Data lines:

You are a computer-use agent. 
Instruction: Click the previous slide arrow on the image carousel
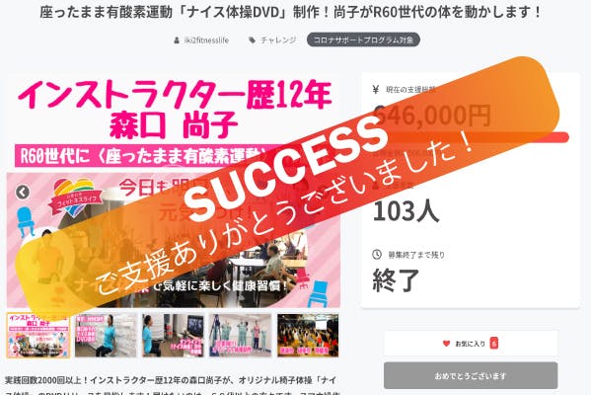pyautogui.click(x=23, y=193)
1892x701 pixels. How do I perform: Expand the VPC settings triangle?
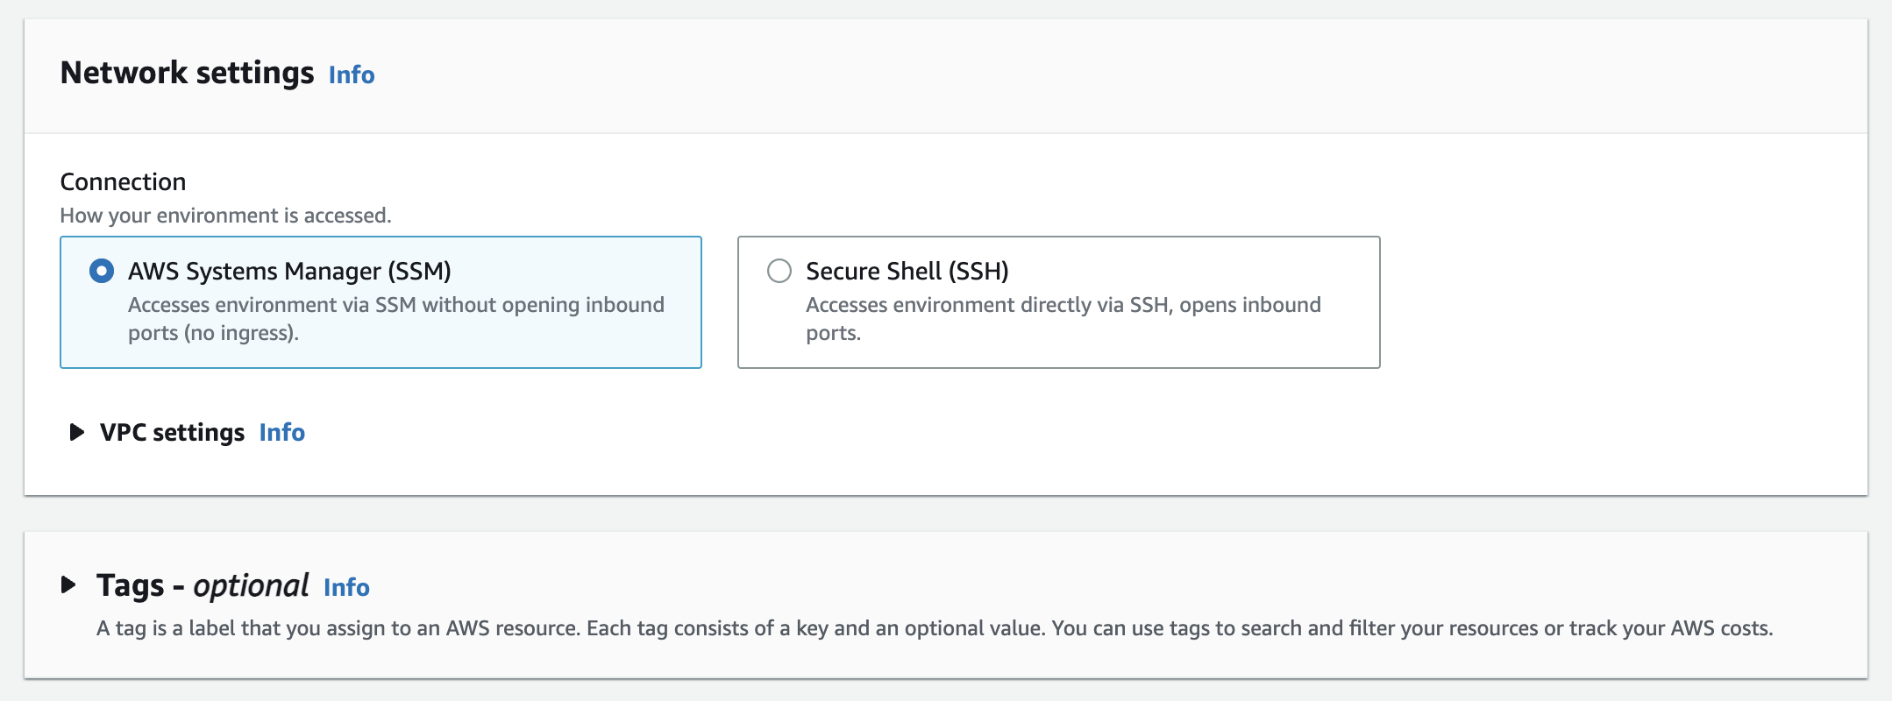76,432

Exercise task: Reproduce every line of the records above in full, scaling each coordinate in the answers by 0.5 and rounding to whole numbers, with halves rounded up. Leave the pictures out.

Worked solution:
You are a computer-use agent. 
Instruction: Click the previous slide arrow on the image carousel
pyautogui.click(x=12, y=97)
1892x701 pixels. How do I perform: Expand the VPC settings triangle?
38,216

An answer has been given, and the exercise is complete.